▸ WHAT TO WORK ON
Please repeat exactly the line containing "The height and width of the screenshot is (427, 959)." and each line after it in the records below, through the last.

▸ PROVIDED RECORDS
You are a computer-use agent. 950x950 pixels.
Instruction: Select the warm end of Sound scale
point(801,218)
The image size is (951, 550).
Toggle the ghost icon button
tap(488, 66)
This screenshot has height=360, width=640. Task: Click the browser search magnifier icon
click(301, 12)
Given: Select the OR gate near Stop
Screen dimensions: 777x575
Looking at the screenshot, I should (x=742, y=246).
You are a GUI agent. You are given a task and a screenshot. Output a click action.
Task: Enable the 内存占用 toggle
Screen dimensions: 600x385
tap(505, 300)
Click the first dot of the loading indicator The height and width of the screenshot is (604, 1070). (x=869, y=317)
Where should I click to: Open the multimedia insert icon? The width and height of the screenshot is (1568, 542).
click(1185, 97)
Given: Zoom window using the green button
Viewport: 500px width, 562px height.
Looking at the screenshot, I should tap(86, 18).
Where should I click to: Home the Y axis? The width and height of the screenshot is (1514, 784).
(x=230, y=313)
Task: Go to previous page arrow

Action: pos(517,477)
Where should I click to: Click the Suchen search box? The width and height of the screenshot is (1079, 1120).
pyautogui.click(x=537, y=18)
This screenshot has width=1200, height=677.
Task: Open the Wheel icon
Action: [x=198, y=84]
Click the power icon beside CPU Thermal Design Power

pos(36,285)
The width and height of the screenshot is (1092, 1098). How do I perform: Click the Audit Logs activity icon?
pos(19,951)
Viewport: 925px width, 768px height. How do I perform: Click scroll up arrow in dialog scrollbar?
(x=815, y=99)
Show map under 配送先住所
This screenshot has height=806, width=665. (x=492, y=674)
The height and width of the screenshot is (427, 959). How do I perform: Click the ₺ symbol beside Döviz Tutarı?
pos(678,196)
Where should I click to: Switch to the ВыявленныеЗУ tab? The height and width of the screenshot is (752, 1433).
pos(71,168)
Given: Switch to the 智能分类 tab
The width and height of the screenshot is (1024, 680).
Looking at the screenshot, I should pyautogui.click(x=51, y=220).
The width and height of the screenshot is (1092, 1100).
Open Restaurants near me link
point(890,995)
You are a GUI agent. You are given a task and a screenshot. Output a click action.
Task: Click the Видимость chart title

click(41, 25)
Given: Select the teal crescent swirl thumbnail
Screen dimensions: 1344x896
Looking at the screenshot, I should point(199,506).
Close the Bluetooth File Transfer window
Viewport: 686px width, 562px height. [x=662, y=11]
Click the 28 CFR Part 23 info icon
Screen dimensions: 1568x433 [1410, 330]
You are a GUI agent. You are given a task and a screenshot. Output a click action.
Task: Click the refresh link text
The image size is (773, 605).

▸ RESPONSE
The height and width of the screenshot is (427, 959). How do I perform: Click the ₺ symbol beside Döviz Tutarı?
pos(678,196)
Where should I click to: Switch to the ВыявленныеЗУ tab? The height and width of the screenshot is (752, 1433).
pos(71,168)
Given: Switch to the 智能分类 tab
The width and height of the screenshot is (1024, 680).
Looking at the screenshot, I should pyautogui.click(x=51, y=220).
The width and height of the screenshot is (1092, 1100).
Open Restaurants near me link
point(890,995)
You are a GUI agent. You are given a task and a screenshot. Output a click action.
Task: Click the Видимость chart title

click(41, 25)
Given: Select the teal crescent swirl thumbnail
Screen dimensions: 1344x896
Looking at the screenshot, I should point(199,506).
Close the Bluetooth File Transfer window
Viewport: 686px width, 562px height. [x=662, y=11]
Click the 28 CFR Part 23 info icon
Screen dimensions: 1568x433 [1410, 330]
You are a GUI agent. You are given a task and a screenshot. Output a click action.
Task: Click the refresh link text
The image size is (773, 605).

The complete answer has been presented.